## [Requirement]
Could you repeat, word for word, only the lines from the one containing "This screenshot has width=2576, height=1263." through the final line of the records below?

:: Source data

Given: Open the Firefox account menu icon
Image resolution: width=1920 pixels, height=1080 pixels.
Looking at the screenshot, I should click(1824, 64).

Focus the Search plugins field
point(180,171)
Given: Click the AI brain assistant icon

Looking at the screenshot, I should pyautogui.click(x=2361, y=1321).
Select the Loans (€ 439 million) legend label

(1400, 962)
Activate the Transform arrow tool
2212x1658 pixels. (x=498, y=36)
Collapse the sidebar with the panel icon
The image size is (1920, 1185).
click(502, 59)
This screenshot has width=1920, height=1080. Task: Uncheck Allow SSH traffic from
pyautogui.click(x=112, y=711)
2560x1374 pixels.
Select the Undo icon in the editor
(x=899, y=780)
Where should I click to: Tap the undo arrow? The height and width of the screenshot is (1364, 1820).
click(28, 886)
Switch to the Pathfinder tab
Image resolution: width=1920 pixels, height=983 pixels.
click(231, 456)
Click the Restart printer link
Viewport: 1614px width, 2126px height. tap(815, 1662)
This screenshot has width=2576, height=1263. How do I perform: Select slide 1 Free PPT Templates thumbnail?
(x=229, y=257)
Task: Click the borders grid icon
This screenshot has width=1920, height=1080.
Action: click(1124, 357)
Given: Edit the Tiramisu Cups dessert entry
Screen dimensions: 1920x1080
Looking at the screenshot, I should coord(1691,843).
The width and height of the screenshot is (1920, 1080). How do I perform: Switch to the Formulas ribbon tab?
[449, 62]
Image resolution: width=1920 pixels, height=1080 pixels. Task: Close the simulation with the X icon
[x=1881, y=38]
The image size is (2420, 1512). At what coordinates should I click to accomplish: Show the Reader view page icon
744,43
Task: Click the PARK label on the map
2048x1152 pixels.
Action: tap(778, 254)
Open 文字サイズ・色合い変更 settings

::::

## [Result below]
This screenshot has width=2576, height=1263. How do I perform: Select slide 1 Free PPT Templates thumbnail?
(x=229, y=257)
Task: Click the borders grid icon
This screenshot has width=1920, height=1080.
Action: click(1124, 357)
Given: Edit the Tiramisu Cups dessert entry
Screen dimensions: 1920x1080
Looking at the screenshot, I should coord(1691,843).
The width and height of the screenshot is (1920, 1080). How do I perform: Switch to the Formulas ribbon tab?
[449, 62]
Image resolution: width=1920 pixels, height=1080 pixels. Task: Close the simulation with the X icon
[x=1881, y=38]
The image size is (2420, 1512). At what coordinates should I click to accomplish: Show the Reader view page icon
744,43
Task: Click the PARK label on the map
2048x1152 pixels.
Action: tap(778, 254)
Open 文字サイズ・色合い変更 settings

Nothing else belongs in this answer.